While Heyward struggled in his first year in right for the Cubs, Stephen Piscotty was able to impress in his first full season as a Redbird. After a nice rookie campaign, where he was 6th place in ROY voting, Piscotty was able to offer plenty during the up and down season for the Cardinals.

Here is Piscotty’s stat line compared to Heyward’s above:

.273 BA, 22 HR, 85 RBI, .343 OBP, .457 SLG, .800 OPS

While it’s obvious who had the better year, the big question for Piscotty is, can he duplicate his success? Piscotty figures to slot somewhere in the 4th or 5th hole in the lineup which means extra opportunity for HR and RBI. If he reaches for power, he would do well not to sacrifice his average.

Defensively, Piscotty was very good in right field. It’s tough transitioning from Heyward’s defense, but Piscotty proved that he was able to man the position just fine.

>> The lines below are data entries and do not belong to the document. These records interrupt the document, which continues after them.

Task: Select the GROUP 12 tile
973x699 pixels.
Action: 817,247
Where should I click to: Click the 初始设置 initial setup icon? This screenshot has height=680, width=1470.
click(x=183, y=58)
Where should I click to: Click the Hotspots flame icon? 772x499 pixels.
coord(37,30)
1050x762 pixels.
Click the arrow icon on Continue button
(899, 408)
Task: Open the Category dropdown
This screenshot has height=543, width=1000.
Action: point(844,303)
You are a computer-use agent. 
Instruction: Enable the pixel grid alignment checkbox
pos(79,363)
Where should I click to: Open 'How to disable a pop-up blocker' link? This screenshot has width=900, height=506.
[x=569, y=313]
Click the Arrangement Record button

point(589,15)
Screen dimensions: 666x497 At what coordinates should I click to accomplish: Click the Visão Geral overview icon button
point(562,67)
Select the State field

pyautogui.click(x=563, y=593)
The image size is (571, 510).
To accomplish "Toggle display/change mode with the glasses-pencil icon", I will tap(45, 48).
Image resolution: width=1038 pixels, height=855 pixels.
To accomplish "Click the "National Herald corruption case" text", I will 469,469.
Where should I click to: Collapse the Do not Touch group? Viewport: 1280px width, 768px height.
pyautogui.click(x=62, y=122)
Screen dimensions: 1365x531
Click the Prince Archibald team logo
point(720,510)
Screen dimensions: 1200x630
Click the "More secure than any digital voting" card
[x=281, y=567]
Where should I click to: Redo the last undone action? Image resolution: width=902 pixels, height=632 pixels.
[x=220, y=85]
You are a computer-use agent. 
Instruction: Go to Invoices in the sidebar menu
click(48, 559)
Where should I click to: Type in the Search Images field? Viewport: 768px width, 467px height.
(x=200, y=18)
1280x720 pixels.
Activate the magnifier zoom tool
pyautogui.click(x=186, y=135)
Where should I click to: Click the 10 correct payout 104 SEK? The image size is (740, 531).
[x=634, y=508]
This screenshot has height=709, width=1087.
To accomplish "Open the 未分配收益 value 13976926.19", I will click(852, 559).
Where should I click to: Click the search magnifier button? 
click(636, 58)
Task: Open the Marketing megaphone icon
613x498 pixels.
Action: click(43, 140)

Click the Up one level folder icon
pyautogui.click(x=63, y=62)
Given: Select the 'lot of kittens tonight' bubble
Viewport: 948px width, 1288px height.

He may not cover as much ground as we’d like, but that is something that will be worked on in Spring Training.

Next: Preview of the NL Central in 2017

Piscotty has the momentum heading into the 2017 season over Heyward.

Advantage: Piscotty

At the end of this one, the Cardinals take all three outfield position and tie the score up at 4-4. Seems fitting for two teams that ended up tying in the regular season series in 2016. Hopefully this year the Cards can maintain the edge. Go Cards!